[begin RECORD EXCERPTS]
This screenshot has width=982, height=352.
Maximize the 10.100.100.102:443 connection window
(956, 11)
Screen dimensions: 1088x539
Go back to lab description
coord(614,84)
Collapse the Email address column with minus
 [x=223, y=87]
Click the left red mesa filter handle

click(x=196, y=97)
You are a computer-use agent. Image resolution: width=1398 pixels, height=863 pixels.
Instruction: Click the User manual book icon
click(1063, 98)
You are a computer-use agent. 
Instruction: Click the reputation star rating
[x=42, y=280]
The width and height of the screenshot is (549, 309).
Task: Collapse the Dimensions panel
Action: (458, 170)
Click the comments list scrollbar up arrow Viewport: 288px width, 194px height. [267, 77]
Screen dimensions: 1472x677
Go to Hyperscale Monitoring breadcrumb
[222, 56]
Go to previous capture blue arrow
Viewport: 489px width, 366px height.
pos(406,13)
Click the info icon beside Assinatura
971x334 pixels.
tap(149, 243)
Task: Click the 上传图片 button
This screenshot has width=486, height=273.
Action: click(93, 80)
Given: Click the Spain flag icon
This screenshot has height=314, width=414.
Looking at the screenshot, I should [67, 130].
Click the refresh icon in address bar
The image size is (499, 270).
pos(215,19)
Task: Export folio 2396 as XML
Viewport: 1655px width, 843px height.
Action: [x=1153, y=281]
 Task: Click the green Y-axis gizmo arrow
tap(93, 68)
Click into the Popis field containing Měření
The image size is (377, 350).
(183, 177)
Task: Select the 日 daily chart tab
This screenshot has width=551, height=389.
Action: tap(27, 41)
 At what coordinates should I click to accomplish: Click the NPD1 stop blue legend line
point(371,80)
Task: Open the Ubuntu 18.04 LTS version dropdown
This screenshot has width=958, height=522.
[end RECORD EXCERPTS]
* OBJECTIVE:
Copy out every one of these items word for word.

* FINISHED EXERCISE:
This screenshot has width=982, height=352.
Maximize the 10.100.100.102:443 connection window
(956, 11)
Screen dimensions: 1088x539
Go back to lab description
coord(614,84)
Collapse the Email address column with minus
 [x=223, y=87]
Click the left red mesa filter handle

click(x=196, y=97)
You are a computer-use agent. Image resolution: width=1398 pixels, height=863 pixels.
Instruction: Click the User manual book icon
click(1063, 98)
You are a computer-use agent. 
Instruction: Click the reputation star rating
[x=42, y=280]
The width and height of the screenshot is (549, 309).
Task: Collapse the Dimensions panel
Action: (458, 170)
Click the comments list scrollbar up arrow Viewport: 288px width, 194px height. [267, 77]
Screen dimensions: 1472x677
Go to Hyperscale Monitoring breadcrumb
[222, 56]
Go to previous capture blue arrow
Viewport: 489px width, 366px height.
pos(406,13)
Click the info icon beside Assinatura
971x334 pixels.
tap(149, 243)
Task: Click the 上传图片 button
This screenshot has width=486, height=273.
Action: click(93, 80)
Given: Click the Spain flag icon
This screenshot has height=314, width=414.
Looking at the screenshot, I should [67, 130].
Click the refresh icon in address bar
The image size is (499, 270).
pos(215,19)
Task: Export folio 2396 as XML
Viewport: 1655px width, 843px height.
Action: [x=1153, y=281]
 Task: Click the green Y-axis gizmo arrow
tap(93, 68)
Click into the Popis field containing Měření
The image size is (377, 350).
(183, 177)
Task: Select the 日 daily chart tab
This screenshot has width=551, height=389.
Action: tap(27, 41)
 At what coordinates should I click to accomplish: Click the NPD1 stop blue legend line
point(371,80)
Task: Open the Ubuntu 18.04 LTS version dropdown
This screenshot has width=958, height=522.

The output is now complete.